Each episode is named after a victim or multiple victims and you paint really layered portraits of them, partly through interviews with their friends and family members, which are very moving. What was your approach to conducting those interviews and piecing together that part of the series?

Anthony: “It was incredibly important, not just for Howard and I, but for our entire team to get that aspect right. We took classes with journalists and we really took great care in how we conducted each interview, not pushing subjects to sit down with us, not trying to do “gotcha” interviews. We took great care in allowing people to navigate the interviews and their comfortability around questions. These interviews were sometimes six or seven hours long and they were emotionally and physically exhausting in many ways. With almost every single one them, the person walked away talking about how cathartic it was and feeling good that they had participated in this. Especially the family members. To do something within this genre and have everybody walk away feeling good about it was really a great feat and our entire team took such care in doing that.”

I love Cayenne Doroshow’s contribituons, she brings such insight and warmth to what she says.

Anthony: “I love Cayenne, we’ve been friends for a long time. Cayenne was in the FX show that I directed and then we stayed friends. I’d known that Cayenne had worked out of Port Authority years and years ago, so I called her to ask about her experience there. I mentioned that the person who we were tracking was Tony Marrero, but I realised that there was probably not much chance that she knew him. She said that his name didn’t ring any bells but I texted her a picture of him when we got off the phone and she immediately called back crying. She said that he’d called himself Eddie when she knew him. They were friends and she didn’t know that he had passed in this way. So it was emotionally very difficult to work with Cayenne on this, but I think it provided a certain amount of closure for her and it was a really wild, beautiful experience with her yet again.”

Last Call: When a Serial Killer Stalked Queer New York. Courtesy of HBO.

The cold hard facts that the detectives relay and the gruesome details of the case are effectively juxtaposed with these delicately-crafted, emotional portraits of the victims. Eventually, when you had to bring the killer into the story and talk about him and his life, what was your approach to that?

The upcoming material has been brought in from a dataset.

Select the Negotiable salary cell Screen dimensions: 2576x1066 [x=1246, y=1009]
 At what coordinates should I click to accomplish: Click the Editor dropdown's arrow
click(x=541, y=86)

Anthony: “Personally, I didn’t care about getting to know this person. The details of his life were only to serve the purpose of showing how he was also wrapped up in the societal homophobia that we’re all wading in. It was never our intent to profile this serial killer or get to know this killer as a person. It was about the men, it was about their lives and the awful way that they left this world. It wasn’t really about him. So in that final episode, when we talk about him, as Bea Hansen says, it’s really not important what his name is. The show was not an opportunity to profile some serial killer or gruesome murders and we really didn’t do that.”

Howard: “For the crimes that we illuminate in the show he pled not guilty and he was convicted with the preponderance of excellent forensic evidence. So it’s not like we’ll ever get to know why he did it because he’s not saying that he did it. So what’s to know? But we felt like the previous two crimes and trials were illuminating about who he was and about the legal system. The first time it was the gay panic defense and the second time it was “the Fatal Attraction defense”. That movie had just come out before his trial and his lawyer says about the victim, ‘he’s just like Alex from Fatal Attraction, it’s his own fault’. Several months after his acquittal, he killed his first victim. So those trials illuminate the way the judicial system helped to set the stage for what was to come.”

Last Call: When a Serial Killer Stalked Queer New York. Courtesy of HBO.

How would you describe your approach to using archive material to contextualize queer life at certain points during the decades that you cover?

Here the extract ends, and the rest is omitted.